1997 und 2006 gingen der Vereisung mehrere Wochen voraus, in denen die Temperaturen – bis auf Unterbrechungen von wenigen Stunden – immer unter dem Gefrierpunkt waren. In beiden Wintern war es schon im Dezember deutlich kälter als im Durchschnitt: Im Dezember 1996 ermittelte die Wetterstation in Westerschondorf ein Monatsmittel von –4,3 Grad, 2005 waren es –1,9 Grad und auch die folgenden Wochen blieben sehr kalt: Im Januar 1997 waren es –4 Grad, im Januar 2006 sogar –4,9 Grad. Heuer könnte der Januar noch kälter werden, bislang wurde in Westerschondorf ein Mittelwert von –5,3 Grad gemessen. Es gab bislang nur eine nennenswerte 48-stündige Frostunterbrechung vom 11. bis 13. Januar. Allerdings war der Dezember mit genau 0 Grad um einiges wärmer als in den anderen beiden Eisjahren. Ein vielleicht noch wichtigerer Faktor ist aber der Wind.
Der war in den vergangenen Wochen recht lebhaft und sorgte dafür, dass sich das kalte Wasser an der Seeoberfläche mit dem tieferen wärmeren Wasser immer wieder vermischte. Aus diesem Grund fror der See etwa im frostigen Februar 2012 trotz einer Durchschnittstemperatur von zapfigen –5,5 Grad nicht vollständig zu. Auch gestern ließ sich dieses Phänomen beobachten: Am windstillen Morgen lag vor Dießen ein schöner Eisgürtel, am Nachmittag schwammen nur noch Eisplatten in der Bucht, nachdem wieder Wind aufgekommen war.
„Jetzt, nachdem ich die Netze herausgeholt hab’, kann’s auch Eis geben“, sagt der Vorsitzende der Fischereigenossenschaft Ammersee, Bernhard Ernst aus Utting. Er hat sie am Donnerstag hereingeholt. Frieren die Netze ein und das Eis schiebt, kann es zu Beschädigungen kommen. In Eching und Stegen, aber auch in Herrsching gibt es nach Ernsts Informationen schon Eisflächen und auch an manch anderen Uferbereichen. Ob sich heuer eine geschlossene Eisdecke auf dem See bilden wird, darüber wagen die Fischer am Montag noch keine abschließende Prognose.

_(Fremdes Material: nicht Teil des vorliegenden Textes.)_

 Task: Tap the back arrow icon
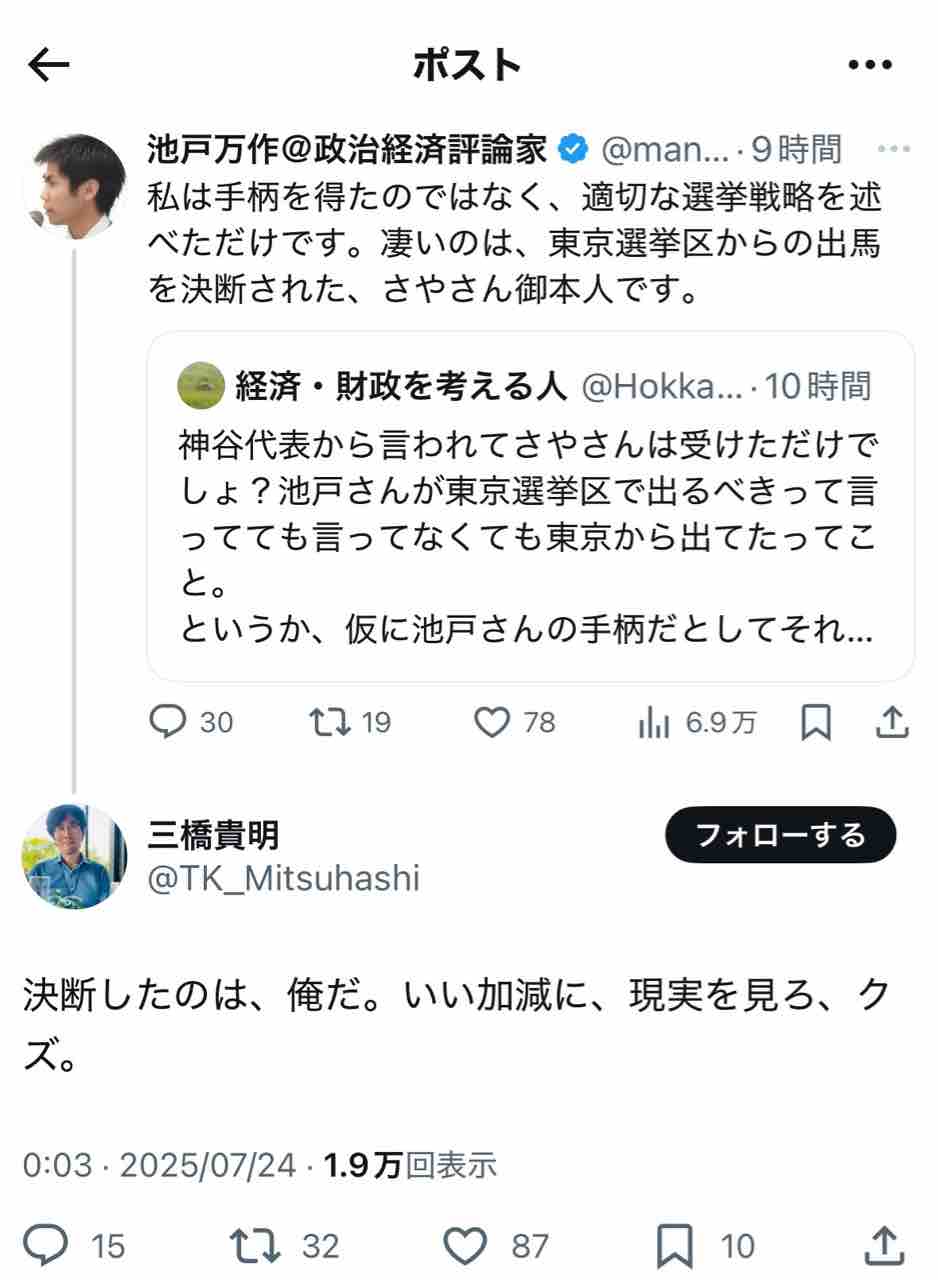(49, 66)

Auch Anton Ernst aus Schondorf verweist darauf, dass es windstill sein muss. Er hat seine Netze am Freitag aus dem See geholt. Gefischt wird auch im Winter, doch bei diesen Minustemperaturen können die Netze am Boot festfrieren und einreißen. „Dann ist der Schaden größer als der Nutzen“, meint Ernst. Eisflächen gebe es derzeit schon, aber begehbar seien sie noch nicht.
Einem Schaden anderer Art will Stefan Marx von der Ammersee-Segelschule in Dießen entgegenwirken. Er versucht mit seinem Motorboot das Wasser an seinen Stegen offenzuhalten beziehungsweise nur eine dünne Eisschicht zuzulassen. Bilden sich Eismassen, die schieben, werden die Holzstege beschädigt. „Ansonsten müsste ich die Stege mit der Motorsäge frei schneiden“, so Marx. Und dass geht erst, wenn das Eis begehbar ist. Momentan aber sieht man vom Dießener Seeufer ohnehin noch mehr Wasser als Eis.
Wann ist der vereiste See begehbar? Offiziell freigegeben werde das Gewässer nicht, erläutert Siegfried Dumbsky von der Wasserwacht. Jeder betrete das Eis auf eigene Gefahr. Das Eis sei unterschiedlich dick: Mal fließe durch einen Bach wärmeres Wasser ein, mal bildeten sich durch verrottende Pflanzen Gasbläschen und das Eis sei dort porös. „Natureis ist immer riskant.“Fünf bis sechs Eisrettungen gibt es laut Dumbsky in einem Jahr mit geschlossener Eisdecke am Ammersee. Für den Organismus kann laut Dumbsky das Bad in eiskaltem Wasser lebensgefährlich sein, auch wenn der Eingebrochene rechtzeitig herausgeholt wird. Die Einsatzkräfte müssen auch ausrücken, weil Spaziergänger auf dem Eis ausrutschen und sich bei Stürzen verletzen. „Der Landrettungsdienst ist nicht dafür ausgerüstet die Leute vom Eis zu holen.“
Alarmierung Wenn eine Person ins Eis eingebrochen ist, soll die Notruf nummer 112 gewählt werden.